The Ainos of Yezo naturally claim our attention first, because it is believed that they were the aboriginal people of Japan proper, and were afterwards displaced by the Japanese,—a displacement similar to that of our North American savages by the English colonists. Whether the Ainos are autochthonous or not, will not be discussed here. That they are a savage race, without written language,—a race which formerly occupied the northern part of the main island of Japan, and were gradually forced back to Yezo, where they still live in scattered communities,—are facts which are unquestionable. How far the Aino house to-day represents the ancient Aino house, and how [pg 337] many features of the Japanese house are engrafted upon it, are points difficult to determine.
The Ainos that I saw in the Ishikari valley, on the west coast of Yezo, and from Shiraoi south on the east coast, all spoke Japanese, ate out of lacquer bowls, used chop-sticks, smoked small pipes, drank sake, and within their huts possessed lacquer boxes and other conveniences in which to stow away their clothing, which had probably been given them in past times by the Japanese, and which were heirlooms. On the other hand, they retained their own language, their long, narrow dug-out; used the small bow, the poisoned arrow, and had an arrow-release of their own; adhered to their ancestral forms of worship and their peculiar methods of design, and were quite as persistent in clinging to many of their customs as are our own Western tribes of Indians. That they are susceptible to change is seen in the presence of a young Aino at the normal school in Tokio, from whom I derived some interesting facts concerning archery.
Fig. 306.—Aino house, Yezo.
Briefly, the Aino house, as I saw it, consists of a rude frame-work of timber supporting a thatched roof; the walls being [pg 338] made up of reeds and rush interwoven with stiffer cross-pieces. Within, there is a single room the dimensions of the house. In most houses there is an L, in which is the doorway, which may in some cases be covered with a rude porch. The thatched roof is well made and quite picturesque, differing somewhat in form from any thatched roof among the Japanese,—though in Yamato, as already mentioned, I saw features in the slope of the roof quite similar to those shown in some of the Aino roofs.

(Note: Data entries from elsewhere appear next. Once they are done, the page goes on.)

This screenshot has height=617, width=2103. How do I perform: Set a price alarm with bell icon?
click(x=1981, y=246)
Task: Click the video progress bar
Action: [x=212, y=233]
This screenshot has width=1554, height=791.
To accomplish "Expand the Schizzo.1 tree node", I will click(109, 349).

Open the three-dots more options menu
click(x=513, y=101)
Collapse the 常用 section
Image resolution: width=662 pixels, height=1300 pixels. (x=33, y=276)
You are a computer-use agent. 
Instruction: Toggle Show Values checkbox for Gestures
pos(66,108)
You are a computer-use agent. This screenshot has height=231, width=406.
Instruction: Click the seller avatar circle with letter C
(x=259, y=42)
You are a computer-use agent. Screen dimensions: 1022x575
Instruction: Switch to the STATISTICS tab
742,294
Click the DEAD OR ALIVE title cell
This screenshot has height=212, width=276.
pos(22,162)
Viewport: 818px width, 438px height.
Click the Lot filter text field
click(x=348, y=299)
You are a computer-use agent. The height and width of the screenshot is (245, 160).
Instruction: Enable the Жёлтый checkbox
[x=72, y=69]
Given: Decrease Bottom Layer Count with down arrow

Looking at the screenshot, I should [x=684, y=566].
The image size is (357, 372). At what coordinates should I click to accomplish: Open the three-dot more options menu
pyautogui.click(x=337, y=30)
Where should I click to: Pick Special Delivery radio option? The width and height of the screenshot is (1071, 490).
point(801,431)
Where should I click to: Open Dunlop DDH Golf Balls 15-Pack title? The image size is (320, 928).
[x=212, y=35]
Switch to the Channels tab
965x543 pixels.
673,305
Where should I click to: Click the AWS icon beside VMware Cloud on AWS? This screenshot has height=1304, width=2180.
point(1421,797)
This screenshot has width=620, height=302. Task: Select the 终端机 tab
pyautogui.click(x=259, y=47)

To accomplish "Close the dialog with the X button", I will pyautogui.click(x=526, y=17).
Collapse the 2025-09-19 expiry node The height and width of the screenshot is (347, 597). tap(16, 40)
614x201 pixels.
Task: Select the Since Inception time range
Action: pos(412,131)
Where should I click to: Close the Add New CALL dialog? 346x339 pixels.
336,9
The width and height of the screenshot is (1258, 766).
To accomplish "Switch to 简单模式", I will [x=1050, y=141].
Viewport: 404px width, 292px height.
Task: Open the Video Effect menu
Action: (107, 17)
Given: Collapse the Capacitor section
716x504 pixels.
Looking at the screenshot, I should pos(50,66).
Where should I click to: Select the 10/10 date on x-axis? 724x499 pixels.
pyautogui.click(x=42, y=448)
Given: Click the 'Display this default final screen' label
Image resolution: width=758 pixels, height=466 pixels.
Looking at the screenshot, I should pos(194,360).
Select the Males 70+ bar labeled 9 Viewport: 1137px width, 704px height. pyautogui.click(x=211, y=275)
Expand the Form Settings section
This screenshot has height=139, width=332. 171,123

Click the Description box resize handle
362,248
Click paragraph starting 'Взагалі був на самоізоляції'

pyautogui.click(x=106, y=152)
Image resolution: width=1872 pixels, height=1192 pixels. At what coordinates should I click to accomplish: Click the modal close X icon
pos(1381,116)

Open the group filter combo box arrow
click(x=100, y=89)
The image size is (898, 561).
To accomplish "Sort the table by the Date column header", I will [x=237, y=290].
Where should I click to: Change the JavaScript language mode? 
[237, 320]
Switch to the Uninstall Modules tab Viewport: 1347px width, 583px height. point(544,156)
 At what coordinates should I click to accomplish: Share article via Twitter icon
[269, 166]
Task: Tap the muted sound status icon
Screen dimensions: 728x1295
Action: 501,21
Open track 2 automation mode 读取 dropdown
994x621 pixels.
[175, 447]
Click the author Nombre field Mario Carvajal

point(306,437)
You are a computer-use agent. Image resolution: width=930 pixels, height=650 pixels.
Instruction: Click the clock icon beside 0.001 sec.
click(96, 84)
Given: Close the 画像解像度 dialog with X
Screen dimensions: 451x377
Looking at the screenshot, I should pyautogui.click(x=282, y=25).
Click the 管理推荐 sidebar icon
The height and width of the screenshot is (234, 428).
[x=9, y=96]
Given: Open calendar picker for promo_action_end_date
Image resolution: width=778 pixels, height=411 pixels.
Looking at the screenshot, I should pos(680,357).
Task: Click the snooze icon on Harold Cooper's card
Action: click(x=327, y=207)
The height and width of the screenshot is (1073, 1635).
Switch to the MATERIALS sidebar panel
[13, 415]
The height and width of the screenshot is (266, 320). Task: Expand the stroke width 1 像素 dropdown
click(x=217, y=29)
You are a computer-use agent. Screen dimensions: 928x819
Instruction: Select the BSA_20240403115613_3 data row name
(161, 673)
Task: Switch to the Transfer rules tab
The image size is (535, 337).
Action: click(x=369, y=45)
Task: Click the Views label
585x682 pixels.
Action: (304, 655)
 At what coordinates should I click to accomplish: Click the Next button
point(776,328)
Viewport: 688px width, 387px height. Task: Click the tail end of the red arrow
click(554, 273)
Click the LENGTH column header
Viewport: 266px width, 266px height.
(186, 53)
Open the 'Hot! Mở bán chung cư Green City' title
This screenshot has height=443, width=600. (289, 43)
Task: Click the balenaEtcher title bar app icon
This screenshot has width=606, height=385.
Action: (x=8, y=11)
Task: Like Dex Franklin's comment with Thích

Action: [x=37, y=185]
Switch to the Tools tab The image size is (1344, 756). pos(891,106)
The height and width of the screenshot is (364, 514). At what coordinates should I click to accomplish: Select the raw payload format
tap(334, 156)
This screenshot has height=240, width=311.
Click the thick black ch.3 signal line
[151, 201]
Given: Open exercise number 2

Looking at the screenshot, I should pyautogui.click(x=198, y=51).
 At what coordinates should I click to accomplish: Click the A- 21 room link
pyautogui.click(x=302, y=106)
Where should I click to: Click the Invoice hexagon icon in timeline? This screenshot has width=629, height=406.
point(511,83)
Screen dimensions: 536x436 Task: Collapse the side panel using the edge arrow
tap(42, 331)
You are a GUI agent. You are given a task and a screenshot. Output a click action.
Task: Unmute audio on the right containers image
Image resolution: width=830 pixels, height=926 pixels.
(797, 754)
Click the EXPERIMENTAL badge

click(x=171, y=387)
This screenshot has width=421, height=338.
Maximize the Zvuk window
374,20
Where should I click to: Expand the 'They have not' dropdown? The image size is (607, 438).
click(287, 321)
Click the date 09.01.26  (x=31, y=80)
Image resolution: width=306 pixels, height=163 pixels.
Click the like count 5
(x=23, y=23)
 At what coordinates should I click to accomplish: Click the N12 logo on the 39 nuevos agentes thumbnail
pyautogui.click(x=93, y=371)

Fig. 307.—Aino house, Yezo.
Entering the house by the low door, one comes into a room so dark that it is with difficulty one can see anything. The inmates light rolls of birch-bark that one may be enabled to see the interior; but every appearance of neatness and picturesqueness which the hut presented from without vanishes when one gets inside. Beneath one's feet is a hard, damp, earth floor; directly above are the blackened and soot-covered rafters. Poles supported horizontally from these rafters are equally greasy and blackened, and pervading the darkness is a dirty and strong fishy odor. In the middle of the floor, and occupying considerable space, is a square area,—the fireplace. On its two sides mats are spread. A pot hangs over the smoke, for there appears to [pg 339] be but little fire; and at one side is a large bowl containing the remains of the last meal, consisting apparently of fish-bones,—large sickly-looking bones, the sight of which instantly vitiates one's appetite. The smoke, rebuffed at the only opening save the door,—a small square opening close under the low eaves,—struggles to escape through a small opening in the angle of the roof. On one side of the room is a slightly raised floor of boards, upon which are mats, lacquer-boxes, bundles of nets, and a miscellaneous assortment of objects. Hanging from the rafters and poles are bows, quivers of arrows, Japanese daggers mounted on curious wooden tablets inlaid with lead, slices of fish and skates' heads in various stages, not of decomposition, as the odors would seem to imply, but of smoke preservation. Dirt everywhere, and fleas. And in the midst of the darkness, smoke, and squalor are the inmates,—quiet, demure, and gentle to the last degree. Figs. 306 and 307 give an idea of the appearance of two Aino houses of the better kind, but perhaps cannot be taken as a type of the Aino house farther north on the island.